In all likelihood, my older two don't even remember those times because they were so little. It's just me I need to be gentle on. I'm sure God has saved those precious memories for me somewhere in heaven. 😉
Thank you so much for your letter Erika. This just goes to show that even the most educated of us often don't recognize we are ill. I hear from doctors and nurses who tell me they knew all about postpartum depression but couldn't see that they had it themselves. That is why it is so important for those around us to be educated as well and to look out for us.
Wow. Erika, what you described sound almost completely like me. I had two kids only 15 months apart, experienced PPD with both. And my 2nd one had some non-life-threatening medical problems at birth as well. I was sleep-deprived and stressed and homebound (one car, which my husband took to work) for at least 2.5 years. I sought help but was told I was bipolar and needed meds specifically for that.
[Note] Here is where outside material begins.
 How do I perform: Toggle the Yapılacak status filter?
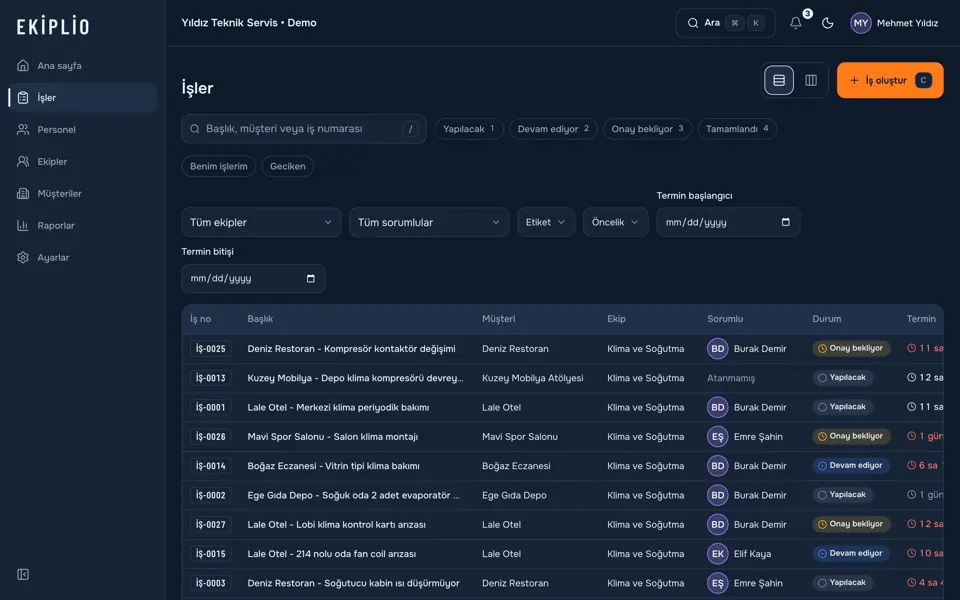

I've never felt like that diagnosis was correct because prior to my pregnancies I always had depression and anxiety around the time of my periods. I'm now wondering if it could be PMDD? No one I ever talked to seemed to say anything about that, even though I always mentioned that I seemed to become a crazy, depressed, angry person just before and during my period.
In better news, I had my 3rd child a year ago and it was the most peaceful, blissful experience. I too felt bad that I hadn't felt as good with my older kids, but at least I know that now that they're old enough to see me with #3 that I'm showing a good example.
Anyway, I was wondering if you had any good resources for info on PMDD? I'm starting to notice those period symptoms again and would really like to discuss this with my doctor. Thanks for any help you can give.